▶ _WORK TASK_: Here is the task for the records below: repeat exactly the lines from the one with "Given: Click Continue" to the one with "Launch Microsoft Edge", both included, and nothing else.

▶ _SOURCE MATERIAL_:
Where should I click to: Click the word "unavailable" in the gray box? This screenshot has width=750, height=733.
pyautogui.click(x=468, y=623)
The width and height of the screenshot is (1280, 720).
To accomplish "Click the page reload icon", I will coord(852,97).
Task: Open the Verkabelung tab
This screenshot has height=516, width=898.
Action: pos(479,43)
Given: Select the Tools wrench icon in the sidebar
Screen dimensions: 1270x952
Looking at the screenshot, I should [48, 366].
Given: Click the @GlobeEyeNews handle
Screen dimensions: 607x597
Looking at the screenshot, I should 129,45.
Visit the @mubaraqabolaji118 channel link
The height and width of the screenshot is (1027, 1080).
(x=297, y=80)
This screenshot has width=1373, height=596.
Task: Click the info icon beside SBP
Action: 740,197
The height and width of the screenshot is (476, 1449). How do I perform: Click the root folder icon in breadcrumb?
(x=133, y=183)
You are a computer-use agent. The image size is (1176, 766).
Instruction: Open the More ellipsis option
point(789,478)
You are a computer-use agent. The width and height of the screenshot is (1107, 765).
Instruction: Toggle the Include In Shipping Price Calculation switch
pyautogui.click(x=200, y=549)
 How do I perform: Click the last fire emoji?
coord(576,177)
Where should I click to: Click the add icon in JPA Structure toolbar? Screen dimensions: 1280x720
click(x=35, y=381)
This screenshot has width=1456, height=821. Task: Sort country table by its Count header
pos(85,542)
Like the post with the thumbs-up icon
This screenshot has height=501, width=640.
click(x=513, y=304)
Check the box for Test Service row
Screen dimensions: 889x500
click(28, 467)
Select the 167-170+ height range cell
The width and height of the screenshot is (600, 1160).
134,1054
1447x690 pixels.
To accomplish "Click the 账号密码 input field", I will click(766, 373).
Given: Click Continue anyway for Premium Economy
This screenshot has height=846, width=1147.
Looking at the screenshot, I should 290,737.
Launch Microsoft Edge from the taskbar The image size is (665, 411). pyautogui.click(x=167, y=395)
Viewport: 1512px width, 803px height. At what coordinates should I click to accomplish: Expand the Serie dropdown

▶ _EXERCISE SOLUTION_:
Given: Click Continue anyway for Premium Economy
This screenshot has height=846, width=1147.
Looking at the screenshot, I should 290,737.
Launch Microsoft Edge from the taskbar The image size is (665, 411). pyautogui.click(x=167, y=395)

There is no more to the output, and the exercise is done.